SUPPLIED TEXT:
________________________

There’s a lot of genuinely sensible advice mixed in with a healthy dose of craziness, and, as with Jacobs’ book on the Bible, there’s serious attention given to the problem of how to choose the correct path when surrounded by so many seemingly contradictory pieces of advice. There’s nothing scholarly about this book: it’s an Everyman’s guide to navigating a world we all find increasingly confusing and difficult. Are eggs good or bad for you? What about jogging? Bread? Eight glasses of water? The competing voices of those claiming to have the secret to a healthy life can overwhelm the average person to the point where they just give up. In this book, Jacobs doesn’t give up — he listens, talks to people, sometimes mocks them gently, tries even their most extreme suggestions, and emerges with some common-sense rules that he applies to help him live a healthier life.

________________________

DATASET ROWS:
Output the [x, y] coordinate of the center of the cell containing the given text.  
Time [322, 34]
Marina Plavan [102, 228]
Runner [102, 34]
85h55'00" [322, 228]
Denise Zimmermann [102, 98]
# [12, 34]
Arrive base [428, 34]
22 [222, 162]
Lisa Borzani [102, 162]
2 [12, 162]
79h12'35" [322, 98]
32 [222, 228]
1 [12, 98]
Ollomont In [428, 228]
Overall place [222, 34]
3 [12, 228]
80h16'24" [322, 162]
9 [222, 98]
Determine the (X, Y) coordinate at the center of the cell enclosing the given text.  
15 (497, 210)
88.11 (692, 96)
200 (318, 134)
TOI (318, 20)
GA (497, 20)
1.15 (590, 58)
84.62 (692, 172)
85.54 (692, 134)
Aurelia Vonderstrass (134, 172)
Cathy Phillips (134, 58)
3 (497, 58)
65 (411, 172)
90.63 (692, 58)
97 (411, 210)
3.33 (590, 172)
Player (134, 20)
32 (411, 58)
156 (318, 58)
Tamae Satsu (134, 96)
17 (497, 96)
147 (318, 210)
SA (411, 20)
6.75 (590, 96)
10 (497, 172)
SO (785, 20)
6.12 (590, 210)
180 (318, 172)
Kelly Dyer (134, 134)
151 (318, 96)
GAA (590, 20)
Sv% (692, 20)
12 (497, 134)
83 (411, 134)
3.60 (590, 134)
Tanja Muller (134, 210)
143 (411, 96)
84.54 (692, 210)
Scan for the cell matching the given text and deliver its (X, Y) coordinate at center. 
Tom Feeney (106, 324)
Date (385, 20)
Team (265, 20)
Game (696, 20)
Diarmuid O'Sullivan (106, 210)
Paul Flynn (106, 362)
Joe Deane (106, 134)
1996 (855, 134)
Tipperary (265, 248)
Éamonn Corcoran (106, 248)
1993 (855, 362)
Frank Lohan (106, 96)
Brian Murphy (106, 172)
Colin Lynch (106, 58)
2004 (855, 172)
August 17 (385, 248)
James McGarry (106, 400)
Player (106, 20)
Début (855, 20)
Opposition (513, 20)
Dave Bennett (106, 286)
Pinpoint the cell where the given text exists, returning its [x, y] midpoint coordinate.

________________________

TASK REQUIREMENTS:
1 > According to the review of Jacobs' book, what does Jacobs come away with after trying people's health suggestions?
2 > Summarize the review of Jacobs' book in two sentences.
3 > From the review of Jacobs' book, write down the part that opens with the words containing "There’s a lot" and closes with "a healthier life.".

PER-TASK OUTPUTS:
1 > He emerges with some common-sense rules that he applies to help him live a healthier life.

2 > The book mixes sensible advice with craziness and takes seriously the problem of choosing the right path among seemingly contradictory advice, serving as an unscholarly Everyman's guide to a confusing world. Rather than giving up amid competing health claims, Jacobs listens, talks to people, sometimes mocks them gently, tries even extreme suggestions, and comes away with common-sense rules for living more healthily.

3 >
There’s a lot of genuinely sensible advice mixed in with a healthy dose of craziness, and, as with Jacobs’ book on the Bible, there’s serious attention given to the problem of how to choose the correct path when surrounded by so many seemingly contradictory pieces of advice. There’s nothing scholarly about this book: it’s an Everyman’s guide to navigating a world we all find increasingly confusing and difficult. Are eggs good or bad for you? What about jogging? Bread? Eight glasses of water? The competing voices of those claiming to have the secret to a healthy life can overwhelm the average person to the point where they just give up. In this book, Jacobs doesn’t give up — he listens, talks to people, sometimes mocks them gently, tries even their most extreme suggestions, and emerges with some common-sense rules that he applies to help him live a healthier life.